» **Exercise goal**:
In your copy, each line below is repeated exactly and no image appears.

Extracted data entries
[Start of section]
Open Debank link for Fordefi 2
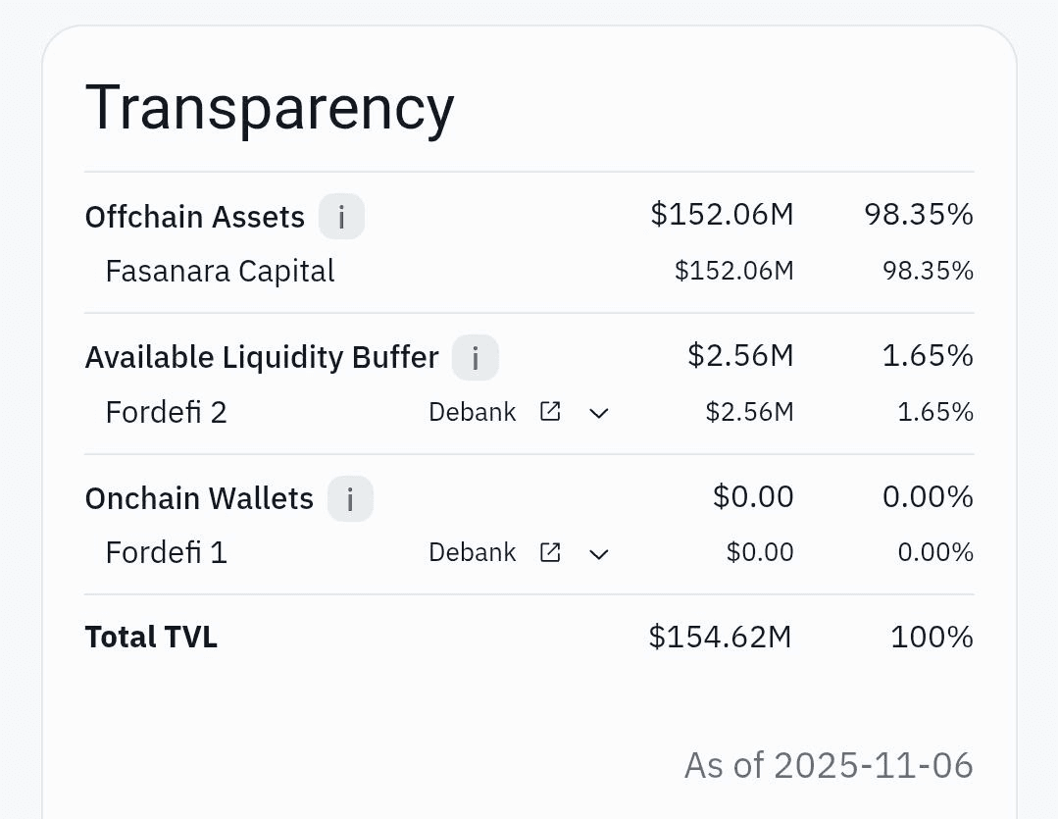Viewport: 1058px width, 819px height. (472, 412)
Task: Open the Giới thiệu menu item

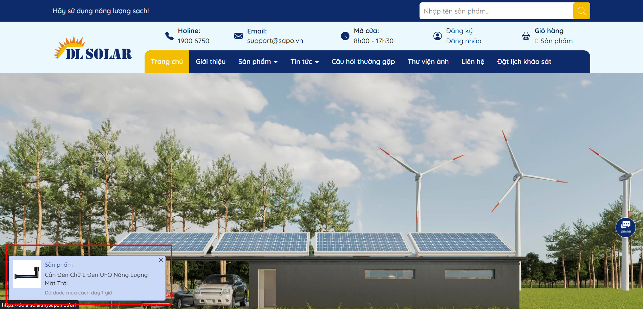Action: coord(211,62)
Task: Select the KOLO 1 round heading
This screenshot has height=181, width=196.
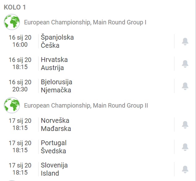Action: click(15, 7)
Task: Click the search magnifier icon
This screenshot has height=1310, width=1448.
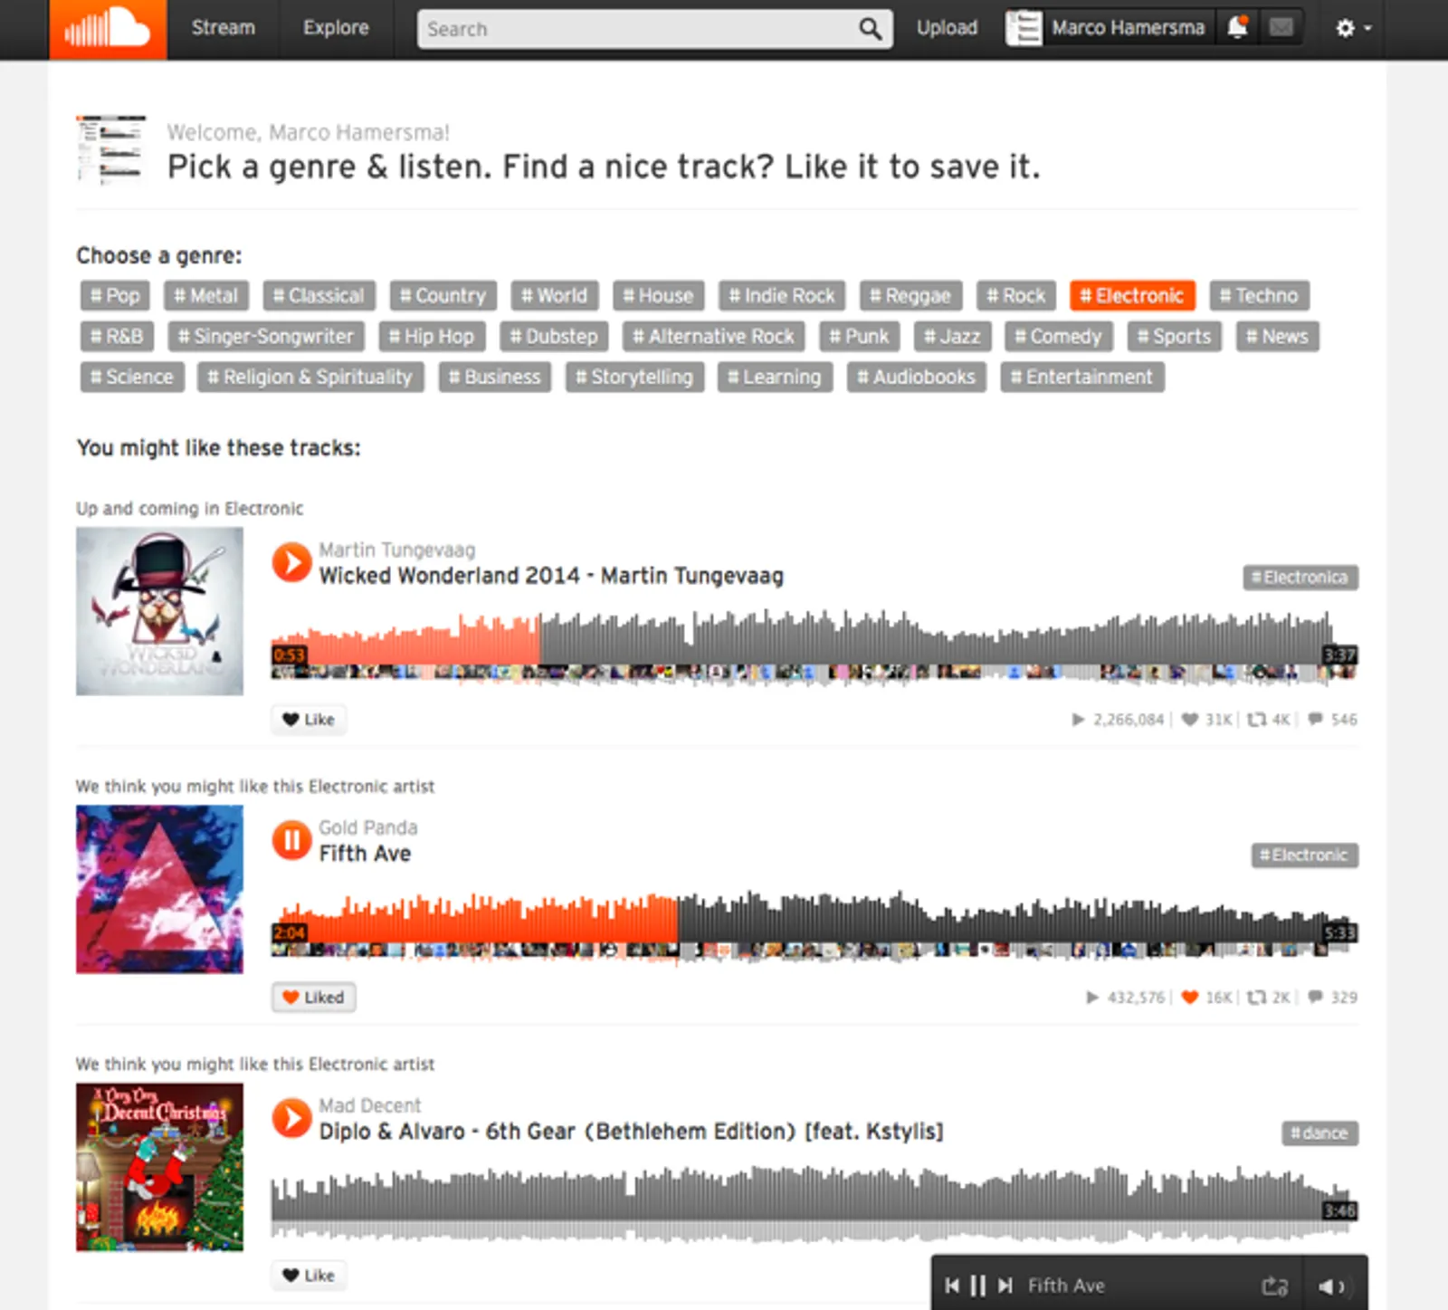Action: [870, 29]
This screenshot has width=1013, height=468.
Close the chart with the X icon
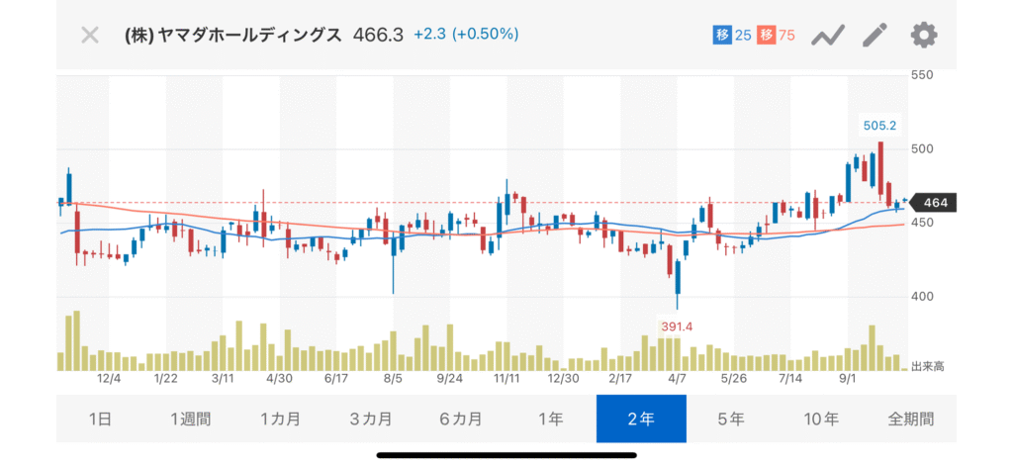[x=90, y=36]
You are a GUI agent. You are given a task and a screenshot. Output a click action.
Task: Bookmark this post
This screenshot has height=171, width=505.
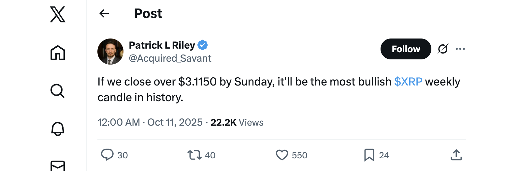pyautogui.click(x=369, y=155)
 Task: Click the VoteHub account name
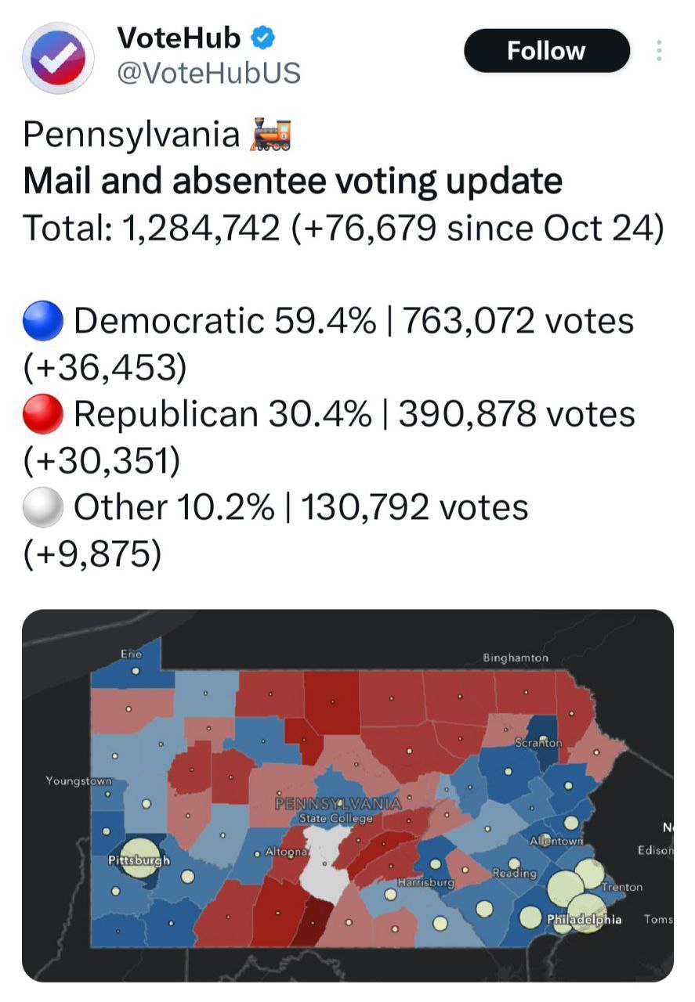(x=179, y=37)
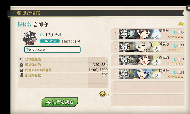Image resolution: width=190 pixels, height=114 pixels.
Task: Click the 大将 rank emblem icon
Action: coord(30,38)
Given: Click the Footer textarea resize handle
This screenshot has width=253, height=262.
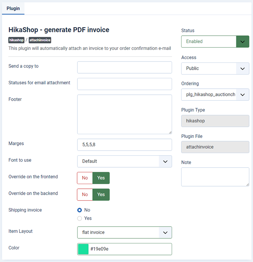Looking at the screenshot, I should [170, 132].
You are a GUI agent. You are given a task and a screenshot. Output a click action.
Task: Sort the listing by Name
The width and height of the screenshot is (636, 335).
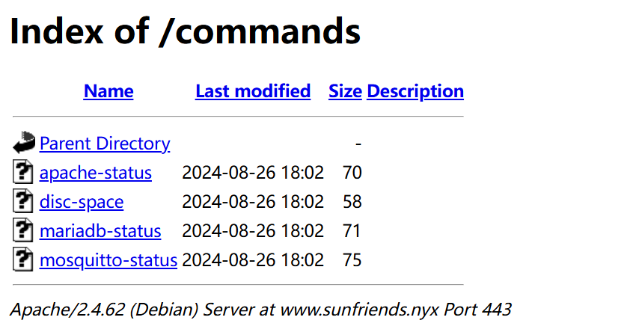click(108, 91)
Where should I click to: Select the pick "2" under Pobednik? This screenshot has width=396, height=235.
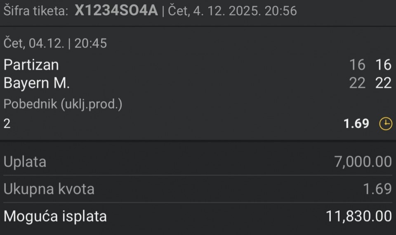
[End of section]
» **Output of the task**:
Open Debank link for Fordefi 2
Viewport: 1058px width, 819px height. (472, 412)
Task: Open the Giới thiệu menu item

Action: coord(211,62)
Task: Select the KOLO 1 round heading
This screenshot has height=181, width=196.
Action: click(15, 7)
Task: Click the search magnifier icon
This screenshot has height=1310, width=1448.
Action: [870, 29]
This screenshot has width=1013, height=468.
Close the chart with the X icon
[x=90, y=36]
You are a GUI agent. You are given a task and a screenshot. Output a click action.
Task: Bookmark this post
This screenshot has height=171, width=505.
pyautogui.click(x=369, y=155)
 Task: Click the VoteHub account name
(x=179, y=37)
Image resolution: width=190 pixels, height=114 pixels.
Task: Click the 大将 rank emblem icon
Action: coord(30,38)
Given: Click the Footer textarea resize handle
This screenshot has width=253, height=262.
Looking at the screenshot, I should [170, 132].
You are a GUI agent. You are given a task and a screenshot. Output a click action.
Task: Sort the listing by Name
The width and height of the screenshot is (636, 335).
click(108, 91)
Where should I click to: Select the pick "2" under Pobednik? This screenshot has width=396, height=235.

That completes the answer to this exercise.